An action performed once a month tolerates a conversational interface with a learning curve. An action performed fifty times a day needs to be almost subconscious. Well-applied AI here is invisible: it reduces click count, pre-fills with precision, eliminates unnecessary steps. The risk of optimising only the visible surface when the problem sits in the full flow is especially acute in these high-frequency contexts.
What happens when AI gets it wrong?
If the cost of error is low and reversible, system autonomy can be high. If the cost is high or irreversible, the interface must be designed so the human always has visible control and the final decision. This isn't just a UX problem; it's a problem of systemic trust. A system that fails silently while the user chats away is a system that will eventually destroy confidence in the entire platform.
These three questions don't exhaust the design space, but they rule out 80% of the cases where chat is chosen by default without thought. And that 80% is exactly where UX debt accumulates — debt that teams pay later in the form of abandonment, low adoption and disproportionate support load.
The Standard That's Coming
It took the market about three years to understand that a responsive website wasn't "a website that also works on mobile" but a fundamentally different design approach. We're at an analogous moment with AI interfaces. The first wave — everything in a chat — is already showing signs of fatigue. More sophisticated users are starting to complain about conversational exhaustion, the cost of articulating every query correctly, the lack of structure when structure is exactly what they need.
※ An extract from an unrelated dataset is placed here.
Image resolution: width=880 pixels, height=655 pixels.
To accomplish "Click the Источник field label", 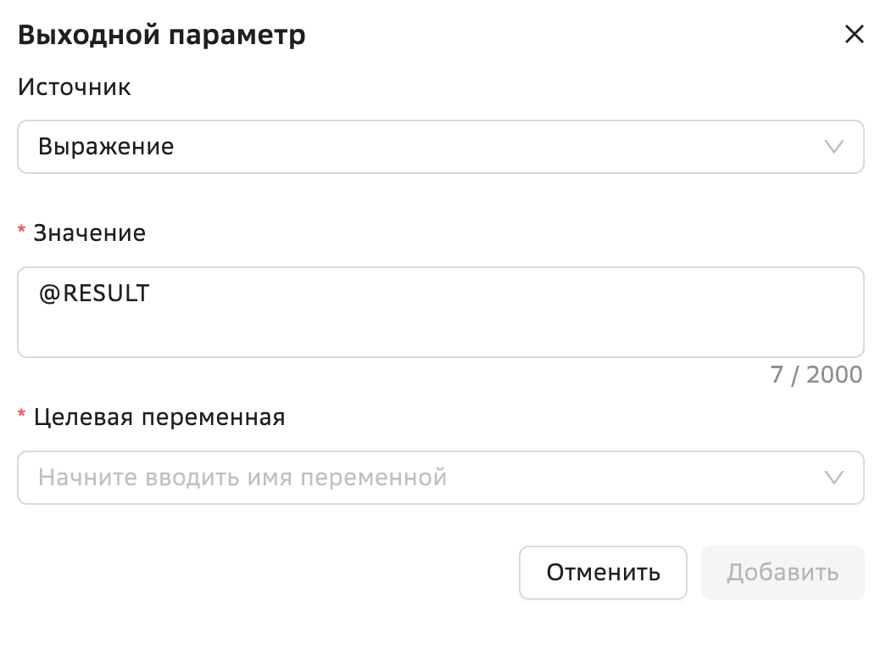I will (75, 87).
The products that win over the next three years won't be the ones with the most powerful model underneath. They'll be the ones that rigorously thought through which interface modality best serves each user intent — and had the discipline not to solve everything with a text box because it was the fastest thing to ship.
If your product has AI and your first decision was "let's add a chat," it's worth spending half a day revisiting that decision from a JTBD perspective. Maybe chat was the right answer. Maybe it wasn't. At Room 714, we run that audit systematically before any AI product redesign: not to tear down what's been built, but to make sure the interface works for the user, not against them.